Stored data entries
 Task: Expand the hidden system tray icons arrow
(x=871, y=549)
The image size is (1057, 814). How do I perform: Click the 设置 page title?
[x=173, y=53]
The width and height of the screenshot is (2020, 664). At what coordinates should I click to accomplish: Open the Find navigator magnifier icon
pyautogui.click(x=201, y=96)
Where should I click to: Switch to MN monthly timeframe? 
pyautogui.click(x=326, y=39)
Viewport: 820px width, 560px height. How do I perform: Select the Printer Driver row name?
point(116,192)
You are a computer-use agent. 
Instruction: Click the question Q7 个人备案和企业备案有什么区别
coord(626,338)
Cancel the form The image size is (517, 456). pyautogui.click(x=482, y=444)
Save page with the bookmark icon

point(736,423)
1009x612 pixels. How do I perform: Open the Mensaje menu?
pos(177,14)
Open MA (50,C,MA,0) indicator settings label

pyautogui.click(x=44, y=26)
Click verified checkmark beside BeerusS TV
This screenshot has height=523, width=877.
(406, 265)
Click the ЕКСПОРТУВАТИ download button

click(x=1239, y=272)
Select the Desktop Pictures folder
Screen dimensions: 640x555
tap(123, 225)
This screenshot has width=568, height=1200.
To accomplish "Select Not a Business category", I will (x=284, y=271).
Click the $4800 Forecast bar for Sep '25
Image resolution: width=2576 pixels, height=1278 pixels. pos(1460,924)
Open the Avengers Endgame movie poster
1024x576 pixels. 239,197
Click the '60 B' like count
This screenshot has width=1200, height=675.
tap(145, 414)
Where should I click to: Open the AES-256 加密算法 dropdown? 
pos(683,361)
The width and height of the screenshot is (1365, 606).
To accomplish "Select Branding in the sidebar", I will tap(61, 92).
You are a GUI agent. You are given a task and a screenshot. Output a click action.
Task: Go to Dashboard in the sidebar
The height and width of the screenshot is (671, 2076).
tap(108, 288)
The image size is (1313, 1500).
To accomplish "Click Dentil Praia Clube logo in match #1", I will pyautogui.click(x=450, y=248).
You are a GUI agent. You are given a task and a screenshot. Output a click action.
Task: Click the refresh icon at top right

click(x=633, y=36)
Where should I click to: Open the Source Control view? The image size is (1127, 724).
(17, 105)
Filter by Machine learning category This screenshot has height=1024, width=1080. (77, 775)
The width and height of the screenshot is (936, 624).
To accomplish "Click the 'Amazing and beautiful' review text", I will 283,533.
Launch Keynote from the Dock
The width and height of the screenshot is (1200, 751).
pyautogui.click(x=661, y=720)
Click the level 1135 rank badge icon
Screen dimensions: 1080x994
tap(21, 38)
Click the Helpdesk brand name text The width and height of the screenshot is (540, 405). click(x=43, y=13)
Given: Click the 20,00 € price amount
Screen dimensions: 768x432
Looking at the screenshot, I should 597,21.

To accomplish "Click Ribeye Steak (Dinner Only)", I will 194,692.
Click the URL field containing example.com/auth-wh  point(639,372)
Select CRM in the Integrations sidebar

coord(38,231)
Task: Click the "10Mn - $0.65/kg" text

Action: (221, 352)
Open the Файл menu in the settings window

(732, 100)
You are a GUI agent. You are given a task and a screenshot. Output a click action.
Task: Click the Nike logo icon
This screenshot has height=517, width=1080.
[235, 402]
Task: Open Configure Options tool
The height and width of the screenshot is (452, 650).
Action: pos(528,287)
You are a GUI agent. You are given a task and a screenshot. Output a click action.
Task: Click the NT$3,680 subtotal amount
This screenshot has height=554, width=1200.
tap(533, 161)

WHAT TO PRODUCE: The records above should be repeated word for word.

RESULT OF THIS TASK:
 Task: Expand the hidden system tray icons arrow
(x=871, y=549)
The image size is (1057, 814). How do I perform: Click the 设置 page title?
[x=173, y=53]
The width and height of the screenshot is (2020, 664). At what coordinates should I click to accomplish: Open the Find navigator magnifier icon
pyautogui.click(x=201, y=96)
Where should I click to: Switch to MN monthly timeframe? 
pyautogui.click(x=326, y=39)
Viewport: 820px width, 560px height. How do I perform: Select the Printer Driver row name?
point(116,192)
You are a computer-use agent. 
Instruction: Click the question Q7 个人备案和企业备案有什么区别
coord(626,338)
Cancel the form The image size is (517, 456). pyautogui.click(x=482, y=444)
Save page with the bookmark icon

point(736,423)
1009x612 pixels. How do I perform: Open the Mensaje menu?
pos(177,14)
Open MA (50,C,MA,0) indicator settings label

pyautogui.click(x=44, y=26)
Click verified checkmark beside BeerusS TV
This screenshot has height=523, width=877.
(406, 265)
Click the ЕКСПОРТУВАТИ download button

click(x=1239, y=272)
Select the Desktop Pictures folder
Screen dimensions: 640x555
tap(123, 225)
This screenshot has width=568, height=1200.
To accomplish "Select Not a Business category", I will (x=284, y=271).
Click the $4800 Forecast bar for Sep '25
Image resolution: width=2576 pixels, height=1278 pixels. pos(1460,924)
Open the Avengers Endgame movie poster
1024x576 pixels. 239,197
Click the '60 B' like count
This screenshot has width=1200, height=675.
tap(145, 414)
Where should I click to: Open the AES-256 加密算法 dropdown? 
pos(683,361)
The width and height of the screenshot is (1365, 606).
To accomplish "Select Branding in the sidebar", I will tap(61, 92).
You are a GUI agent. You are given a task and a screenshot. Output a click action.
Task: Go to Dashboard in the sidebar
The height and width of the screenshot is (671, 2076).
tap(108, 288)
The image size is (1313, 1500).
To accomplish "Click Dentil Praia Clube logo in match #1", I will pyautogui.click(x=450, y=248).
You are a GUI agent. You are given a task and a screenshot. Output a click action.
Task: Click the refresh icon at top right

click(x=633, y=36)
Where should I click to: Open the Source Control view? The image size is (1127, 724).
(17, 105)
Filter by Machine learning category This screenshot has height=1024, width=1080. (77, 775)
The width and height of the screenshot is (936, 624).
To accomplish "Click the 'Amazing and beautiful' review text", I will 283,533.
Launch Keynote from the Dock
The width and height of the screenshot is (1200, 751).
pyautogui.click(x=661, y=720)
Click the level 1135 rank badge icon
Screen dimensions: 1080x994
tap(21, 38)
Click the Helpdesk brand name text The width and height of the screenshot is (540, 405). click(x=43, y=13)
Given: Click the 20,00 € price amount
Screen dimensions: 768x432
Looking at the screenshot, I should 597,21.

To accomplish "Click Ribeye Steak (Dinner Only)", I will 194,692.
Click the URL field containing example.com/auth-wh  point(639,372)
Select CRM in the Integrations sidebar

coord(38,231)
Task: Click the "10Mn - $0.65/kg" text

Action: (221, 352)
Open the Файл menu in the settings window

(732, 100)
You are a GUI agent. You are given a task and a screenshot. Output a click action.
Task: Click the Nike logo icon
This screenshot has height=517, width=1080.
[235, 402]
Task: Open Configure Options tool
The height and width of the screenshot is (452, 650).
Action: pos(528,287)
You are a GUI agent. You are given a task and a screenshot. Output a click action.
Task: Click the NT$3,680 subtotal amount
This screenshot has height=554, width=1200.
tap(533, 161)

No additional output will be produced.